6. The method for preparing the doped organic room-temperature phosphorescent material with both high brightness and ultra-long lifetime as described in any one of claims 4-5, characterized in that, Includes the following steps: The triplet photosensitive matrix and the phosphorescent emitter were dissolved in an organic solvent to obtain matrix mother liquor and phosphorescent emitter mother liquor, respectively. The phosphorescent emitter mother liquor and the matrix mother liquor were mixed evenly, concentrated and dried to obtain an amorphous doped organic room temperature phosphorescent material. The amorphous doped organic room temperature phosphorescent material is heated to the melting point of the triplet photosensitive matrix. After the sample melts, it is poured into a mold, cooled to room temperature, and demolded to obtain the doped organic room temperature phosphorescent material with both high brightness and ultra-long lifetime.

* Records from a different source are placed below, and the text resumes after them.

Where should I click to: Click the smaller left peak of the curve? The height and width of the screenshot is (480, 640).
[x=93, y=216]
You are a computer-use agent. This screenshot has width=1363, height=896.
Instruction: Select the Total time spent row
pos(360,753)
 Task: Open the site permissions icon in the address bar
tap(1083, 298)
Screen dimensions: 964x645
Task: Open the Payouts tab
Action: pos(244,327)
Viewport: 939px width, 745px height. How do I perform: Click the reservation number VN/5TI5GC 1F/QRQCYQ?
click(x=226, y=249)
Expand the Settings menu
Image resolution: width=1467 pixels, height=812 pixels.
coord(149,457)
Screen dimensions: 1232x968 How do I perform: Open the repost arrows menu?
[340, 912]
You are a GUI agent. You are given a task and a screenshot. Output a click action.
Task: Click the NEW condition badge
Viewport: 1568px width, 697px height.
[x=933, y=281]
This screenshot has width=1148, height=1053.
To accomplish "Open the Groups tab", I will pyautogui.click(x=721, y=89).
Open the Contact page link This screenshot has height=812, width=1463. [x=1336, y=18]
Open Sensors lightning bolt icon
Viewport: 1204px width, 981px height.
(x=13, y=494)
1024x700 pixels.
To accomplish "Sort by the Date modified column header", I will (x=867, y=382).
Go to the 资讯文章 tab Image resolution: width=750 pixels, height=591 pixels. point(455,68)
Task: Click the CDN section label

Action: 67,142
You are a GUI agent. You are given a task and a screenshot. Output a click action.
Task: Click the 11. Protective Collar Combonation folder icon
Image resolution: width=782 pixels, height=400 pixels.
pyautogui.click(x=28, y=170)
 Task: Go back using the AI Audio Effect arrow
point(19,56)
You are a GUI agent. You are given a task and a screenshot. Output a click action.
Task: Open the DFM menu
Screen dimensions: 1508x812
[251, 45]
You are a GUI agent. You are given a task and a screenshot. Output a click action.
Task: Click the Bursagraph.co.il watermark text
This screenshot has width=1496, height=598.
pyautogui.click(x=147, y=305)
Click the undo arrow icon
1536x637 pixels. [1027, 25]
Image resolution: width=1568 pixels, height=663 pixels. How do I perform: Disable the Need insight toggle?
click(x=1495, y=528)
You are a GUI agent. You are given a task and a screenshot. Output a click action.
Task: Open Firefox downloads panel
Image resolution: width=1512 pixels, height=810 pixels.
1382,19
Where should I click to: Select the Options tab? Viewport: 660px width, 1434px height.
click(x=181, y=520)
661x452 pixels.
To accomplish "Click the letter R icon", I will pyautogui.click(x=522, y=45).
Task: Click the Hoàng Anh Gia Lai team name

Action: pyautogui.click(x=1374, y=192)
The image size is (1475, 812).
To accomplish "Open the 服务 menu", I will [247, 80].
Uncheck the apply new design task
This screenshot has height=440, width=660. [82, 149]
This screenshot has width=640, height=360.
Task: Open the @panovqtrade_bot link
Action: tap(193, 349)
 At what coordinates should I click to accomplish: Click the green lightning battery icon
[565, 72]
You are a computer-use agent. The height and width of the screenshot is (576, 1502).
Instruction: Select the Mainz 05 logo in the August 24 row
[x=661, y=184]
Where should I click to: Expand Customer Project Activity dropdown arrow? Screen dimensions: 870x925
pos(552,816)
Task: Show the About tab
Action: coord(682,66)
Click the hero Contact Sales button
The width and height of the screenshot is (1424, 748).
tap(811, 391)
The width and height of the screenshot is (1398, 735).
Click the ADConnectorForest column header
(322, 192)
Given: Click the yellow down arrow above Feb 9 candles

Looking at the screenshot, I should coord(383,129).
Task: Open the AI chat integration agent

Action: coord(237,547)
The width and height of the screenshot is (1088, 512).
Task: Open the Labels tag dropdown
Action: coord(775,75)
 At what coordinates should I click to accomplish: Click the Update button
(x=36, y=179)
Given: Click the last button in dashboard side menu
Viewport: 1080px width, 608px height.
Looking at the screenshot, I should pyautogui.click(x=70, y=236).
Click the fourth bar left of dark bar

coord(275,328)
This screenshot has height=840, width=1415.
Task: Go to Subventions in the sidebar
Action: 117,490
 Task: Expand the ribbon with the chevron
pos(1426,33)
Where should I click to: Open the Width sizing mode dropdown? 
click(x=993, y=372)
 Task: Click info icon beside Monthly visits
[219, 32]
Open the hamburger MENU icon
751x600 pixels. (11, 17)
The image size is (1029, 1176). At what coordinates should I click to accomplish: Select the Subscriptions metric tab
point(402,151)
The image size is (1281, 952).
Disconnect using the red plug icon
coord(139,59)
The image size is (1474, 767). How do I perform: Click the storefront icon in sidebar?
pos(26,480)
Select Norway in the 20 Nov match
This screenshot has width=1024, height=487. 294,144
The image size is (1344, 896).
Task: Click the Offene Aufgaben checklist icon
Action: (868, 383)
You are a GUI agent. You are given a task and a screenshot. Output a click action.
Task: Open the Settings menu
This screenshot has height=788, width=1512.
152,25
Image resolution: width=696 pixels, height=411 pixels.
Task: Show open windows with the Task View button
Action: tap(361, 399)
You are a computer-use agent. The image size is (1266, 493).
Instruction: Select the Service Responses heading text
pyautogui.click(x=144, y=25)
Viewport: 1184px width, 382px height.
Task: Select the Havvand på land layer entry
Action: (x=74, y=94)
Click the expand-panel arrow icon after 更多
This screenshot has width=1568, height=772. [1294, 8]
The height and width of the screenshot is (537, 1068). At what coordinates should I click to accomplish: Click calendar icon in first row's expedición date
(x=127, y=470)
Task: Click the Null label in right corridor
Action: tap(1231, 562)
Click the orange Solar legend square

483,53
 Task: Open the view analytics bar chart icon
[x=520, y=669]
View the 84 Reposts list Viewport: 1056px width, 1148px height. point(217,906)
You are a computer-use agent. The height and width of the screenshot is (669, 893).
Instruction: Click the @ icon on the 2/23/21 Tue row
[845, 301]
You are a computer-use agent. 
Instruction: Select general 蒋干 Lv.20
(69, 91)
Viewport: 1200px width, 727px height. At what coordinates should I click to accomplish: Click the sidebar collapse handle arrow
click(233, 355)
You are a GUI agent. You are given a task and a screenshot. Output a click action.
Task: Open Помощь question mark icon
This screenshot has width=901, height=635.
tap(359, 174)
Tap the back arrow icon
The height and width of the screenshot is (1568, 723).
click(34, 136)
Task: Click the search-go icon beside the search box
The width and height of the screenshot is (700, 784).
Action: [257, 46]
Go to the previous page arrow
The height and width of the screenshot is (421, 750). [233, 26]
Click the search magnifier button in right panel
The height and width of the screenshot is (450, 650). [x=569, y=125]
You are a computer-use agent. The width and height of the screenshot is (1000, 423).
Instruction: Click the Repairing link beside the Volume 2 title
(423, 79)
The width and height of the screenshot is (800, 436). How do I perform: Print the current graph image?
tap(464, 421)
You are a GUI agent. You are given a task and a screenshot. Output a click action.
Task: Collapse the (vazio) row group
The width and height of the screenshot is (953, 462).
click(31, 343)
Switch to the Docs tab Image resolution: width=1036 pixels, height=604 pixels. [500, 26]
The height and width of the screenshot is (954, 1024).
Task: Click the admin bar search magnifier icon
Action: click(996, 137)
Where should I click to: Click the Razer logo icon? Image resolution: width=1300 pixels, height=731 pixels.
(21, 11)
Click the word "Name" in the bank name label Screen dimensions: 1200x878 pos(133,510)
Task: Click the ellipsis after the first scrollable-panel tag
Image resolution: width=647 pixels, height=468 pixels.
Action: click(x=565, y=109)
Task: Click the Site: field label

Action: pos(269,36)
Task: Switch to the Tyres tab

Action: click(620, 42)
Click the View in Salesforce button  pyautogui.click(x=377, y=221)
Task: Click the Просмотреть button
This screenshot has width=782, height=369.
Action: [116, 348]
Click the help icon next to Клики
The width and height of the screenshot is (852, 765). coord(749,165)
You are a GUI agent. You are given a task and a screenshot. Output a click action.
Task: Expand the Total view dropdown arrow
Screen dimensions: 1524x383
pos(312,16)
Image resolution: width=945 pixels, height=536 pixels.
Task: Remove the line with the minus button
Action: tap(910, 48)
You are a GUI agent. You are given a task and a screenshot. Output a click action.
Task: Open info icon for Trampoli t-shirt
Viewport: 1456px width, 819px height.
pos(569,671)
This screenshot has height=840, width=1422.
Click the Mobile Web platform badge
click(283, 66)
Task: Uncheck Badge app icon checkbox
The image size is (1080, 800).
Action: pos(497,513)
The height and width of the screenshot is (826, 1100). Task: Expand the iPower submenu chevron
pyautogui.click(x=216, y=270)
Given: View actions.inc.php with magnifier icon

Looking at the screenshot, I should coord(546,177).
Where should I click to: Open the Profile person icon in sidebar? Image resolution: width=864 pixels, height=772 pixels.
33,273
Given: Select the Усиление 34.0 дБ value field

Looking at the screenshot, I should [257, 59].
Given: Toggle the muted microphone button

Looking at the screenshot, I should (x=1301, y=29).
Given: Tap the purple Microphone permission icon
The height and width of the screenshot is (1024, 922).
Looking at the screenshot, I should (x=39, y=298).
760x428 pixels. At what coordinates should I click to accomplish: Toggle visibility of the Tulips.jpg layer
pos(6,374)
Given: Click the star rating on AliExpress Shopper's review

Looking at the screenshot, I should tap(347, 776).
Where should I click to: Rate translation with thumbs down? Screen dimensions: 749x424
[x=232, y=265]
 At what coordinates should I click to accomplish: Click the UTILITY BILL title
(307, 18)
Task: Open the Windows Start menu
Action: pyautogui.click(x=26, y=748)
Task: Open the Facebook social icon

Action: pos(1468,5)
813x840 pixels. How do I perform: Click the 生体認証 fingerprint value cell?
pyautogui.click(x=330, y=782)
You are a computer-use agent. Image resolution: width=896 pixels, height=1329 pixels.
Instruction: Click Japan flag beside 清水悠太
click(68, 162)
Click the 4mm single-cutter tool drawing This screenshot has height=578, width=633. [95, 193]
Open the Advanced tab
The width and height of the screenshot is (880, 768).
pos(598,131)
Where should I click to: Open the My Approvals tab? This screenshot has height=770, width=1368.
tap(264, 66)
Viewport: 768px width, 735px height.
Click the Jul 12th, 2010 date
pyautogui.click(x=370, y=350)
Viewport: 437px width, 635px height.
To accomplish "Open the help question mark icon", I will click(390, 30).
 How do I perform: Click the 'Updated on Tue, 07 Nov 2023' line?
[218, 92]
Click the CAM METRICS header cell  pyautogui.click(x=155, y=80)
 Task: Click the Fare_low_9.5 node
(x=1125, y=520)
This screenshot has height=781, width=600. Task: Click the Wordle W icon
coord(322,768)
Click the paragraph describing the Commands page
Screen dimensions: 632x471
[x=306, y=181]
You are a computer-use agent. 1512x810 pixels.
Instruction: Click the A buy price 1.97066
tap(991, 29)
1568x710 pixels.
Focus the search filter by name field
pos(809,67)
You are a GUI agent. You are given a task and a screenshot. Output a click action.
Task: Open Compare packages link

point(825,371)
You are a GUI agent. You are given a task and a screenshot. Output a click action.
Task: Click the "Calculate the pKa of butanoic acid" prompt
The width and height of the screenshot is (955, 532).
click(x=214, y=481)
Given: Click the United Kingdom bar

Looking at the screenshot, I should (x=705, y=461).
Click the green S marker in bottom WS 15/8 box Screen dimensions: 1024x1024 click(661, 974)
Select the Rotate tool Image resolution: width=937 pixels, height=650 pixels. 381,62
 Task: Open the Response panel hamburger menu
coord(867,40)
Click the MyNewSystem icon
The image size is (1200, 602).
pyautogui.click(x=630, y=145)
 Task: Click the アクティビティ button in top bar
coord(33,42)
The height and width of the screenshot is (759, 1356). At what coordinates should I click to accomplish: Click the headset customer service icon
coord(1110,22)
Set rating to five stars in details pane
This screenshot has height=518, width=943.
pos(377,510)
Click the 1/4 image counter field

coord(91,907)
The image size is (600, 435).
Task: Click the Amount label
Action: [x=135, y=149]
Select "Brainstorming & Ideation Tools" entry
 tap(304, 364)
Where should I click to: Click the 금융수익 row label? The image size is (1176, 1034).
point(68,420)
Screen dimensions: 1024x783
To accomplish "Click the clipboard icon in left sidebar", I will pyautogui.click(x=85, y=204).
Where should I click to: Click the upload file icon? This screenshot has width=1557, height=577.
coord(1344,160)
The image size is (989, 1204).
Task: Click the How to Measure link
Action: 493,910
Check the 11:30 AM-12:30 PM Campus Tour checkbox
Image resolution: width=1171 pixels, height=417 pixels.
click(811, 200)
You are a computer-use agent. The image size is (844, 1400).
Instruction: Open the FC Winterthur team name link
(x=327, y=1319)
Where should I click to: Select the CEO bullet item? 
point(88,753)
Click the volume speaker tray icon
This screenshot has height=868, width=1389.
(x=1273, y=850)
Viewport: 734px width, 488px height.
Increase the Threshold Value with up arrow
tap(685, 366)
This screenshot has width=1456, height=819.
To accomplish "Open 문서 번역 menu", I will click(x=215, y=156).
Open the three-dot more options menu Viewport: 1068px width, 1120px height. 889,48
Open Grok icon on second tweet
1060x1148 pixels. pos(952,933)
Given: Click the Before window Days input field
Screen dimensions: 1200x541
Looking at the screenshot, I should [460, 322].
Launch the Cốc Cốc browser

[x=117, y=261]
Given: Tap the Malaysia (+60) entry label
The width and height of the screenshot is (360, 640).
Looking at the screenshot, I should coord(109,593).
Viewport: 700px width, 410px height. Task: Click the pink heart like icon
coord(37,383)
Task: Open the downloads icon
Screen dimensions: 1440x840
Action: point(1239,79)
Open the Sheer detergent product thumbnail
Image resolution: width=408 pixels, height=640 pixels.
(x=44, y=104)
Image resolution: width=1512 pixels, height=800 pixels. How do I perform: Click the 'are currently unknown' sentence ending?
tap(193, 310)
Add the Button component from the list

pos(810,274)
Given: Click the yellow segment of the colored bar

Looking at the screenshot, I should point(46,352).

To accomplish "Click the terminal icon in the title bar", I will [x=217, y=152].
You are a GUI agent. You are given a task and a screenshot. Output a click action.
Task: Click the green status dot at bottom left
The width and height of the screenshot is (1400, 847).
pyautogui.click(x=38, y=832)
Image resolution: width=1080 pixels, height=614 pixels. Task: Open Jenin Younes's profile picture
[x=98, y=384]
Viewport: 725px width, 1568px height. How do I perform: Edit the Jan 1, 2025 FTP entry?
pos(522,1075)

7. The application of the doped organic room-temperature phosphorescent material with high brightness and ultra-long lifetime as described in any one of claims 4-5 in the application of a dual anti-counterfeiting icon with visible fluorescence / phosphorescence under an ambient light illuminance of 50 lux.

8. A dual anti-counterfeiting ink with visible fluorescence / phosphorescence under an ambient light level of 50 lux, characterized in that, Including the doped organic room-temperature phosphorescent material with both high brightness and ultra-long lifetime as described in any one of claims 4-5.

9. A method for preparing the dual anti-counterfeiting ink according to claim 8, characterized in that, Includes the following steps: The doped organic room temperature phosphorescent material with both high brightness and ultra-long lifespan is ground to a particle size of 10~20 μm and then thoroughly mixed with an equal mass of polyvinyl alcohol aqueous solution to obtain the dual anti-counterfeiting ink. The polyvinyl alcohol aqueous solution has a solid content of 15-18% and a viscosity of 3.0-5.0 Pa. s.

10. A method for detecting dual anti-counterfeiting features using visible fluorescence / phosphorescence under an ambient light intensity of 50 lux, characterized in that... Includes the following steps: Under normal indoor lighting conditions with an ambient illuminance of 50 lux, the anti-counterfeiting icon formed by the dual anti-counterfeiting ink described in claim 8 will emit bright fluorescence when directly irradiated with a 365 nm ultraviolet lamp. After the ultraviolet lamp is turned off, without the need for light shielding, a significant afterglow can be observed in the anti-counterfeiting icon with the naked eye.